More than 200 artifacts have been unearthed.

"We had the Clovis point, which was the big news," Ms. Porter said continued. "We also found obsidian flakes at the site. There is no obsidian in that general area. … It was sourced to Anahim Peak, which is over 500 kilometres away. So that was extremely interesting."

Anahim Peak is a dramatic volcanic cone that looms above the Chilcotin Plateau far to the southwest of the Lily Lake site. Obsidian is a dark, glass-like volcanic rock that Paleo-Indians used because it can be shattered to create extremely sharp edges for arrows, spears or knife blades.

Ms. Porter said archeologists also unearthed several delicate crystals at the site. "They are very unusual. Like nothing I've ever seen before," she said.

She said the archeological team chose the site for shovel tests after a computer-based study suggested a rise of land near Lily Lake might be a likely spot for an early human camp. "The main thing is they would have been up high and dry," she said of the area, which is surrounded by low-lying marshland.

Although it seemed like a place early people would have used, Ms. Porter said, "everyone was completely flabbergasted" when the Clovis point was found.

Stan Copp, a Langara College archeologist and expert on First Nations of the interior, said the find is remarkable. "Is a one-in-a-cagillion shot," he said of the chances of finding a Clovis point in a shovel test. "They must have been jumping up and down and shouting, 'Oh my god,'" he said.

Dr. Copp said that while Clovis points are found widely in the Americas, the discovery of a site so far north in British Columbia adds to growing evidence that early people moved north, following big game, as the ice sheets retreated.

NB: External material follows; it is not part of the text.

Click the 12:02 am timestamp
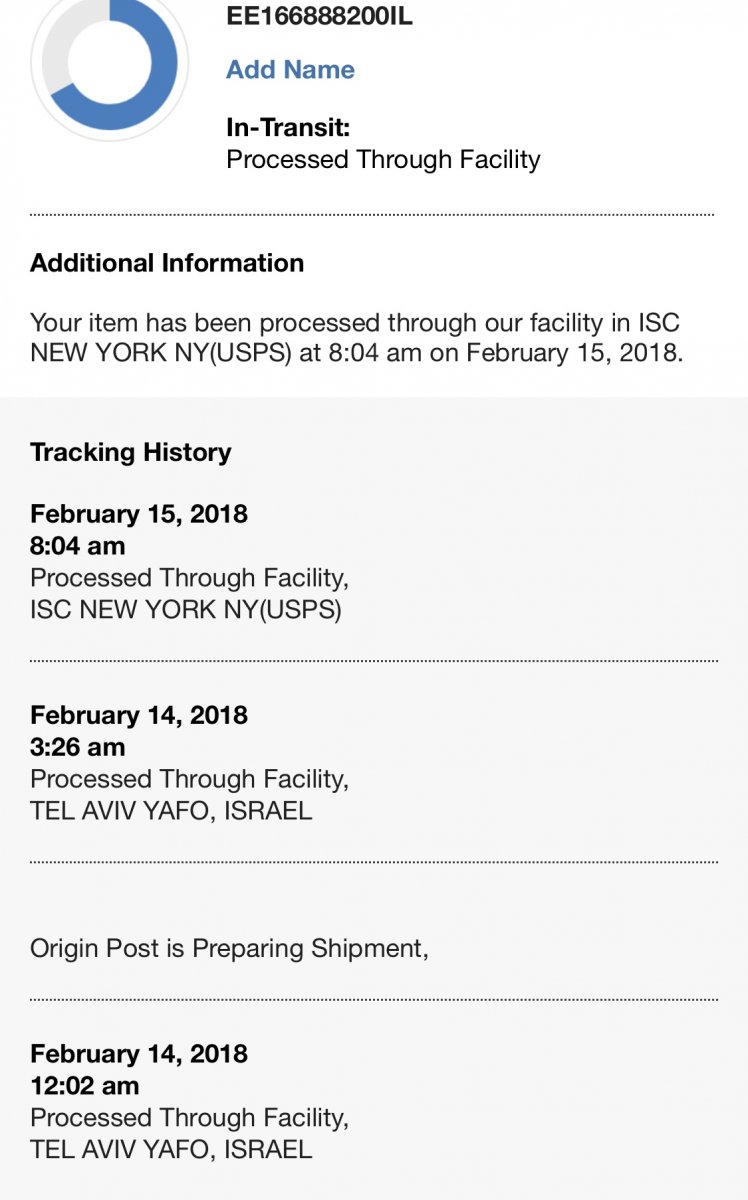The height and width of the screenshot is (1200, 748). tap(85, 1086)
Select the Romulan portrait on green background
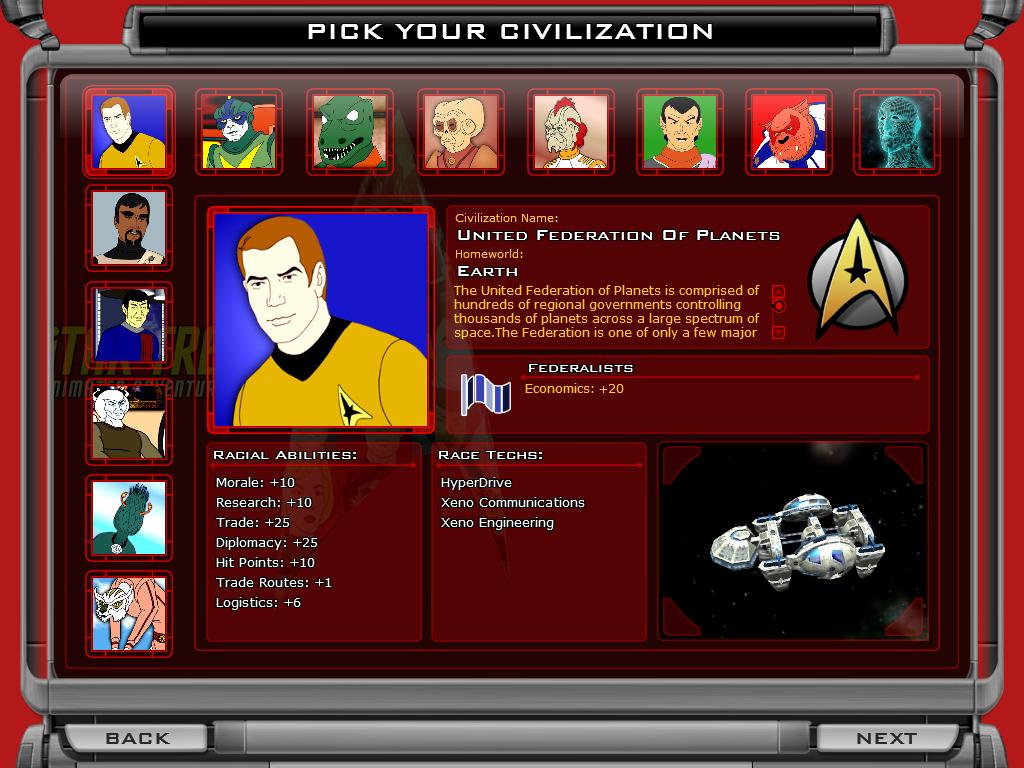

He said the Lily Lake find, and the recent discovery on the West Coast of 13,200-year-old footprints, shows that the B.C. region was peopled at a very early age.

But not much is understood about that period, he said, because so little archeological research has been done. He said most the archeological research in British Columbia at present is done under contract to resource industries that are required, before they undertake developments, to ensure that they don't damage any archeological sites.

"It's absolutely criminal, in terms of understanding the peopling of the new world, that the Canadian government and provincial government do not support pure [archeological] research in B.C.," Dr. Copp said.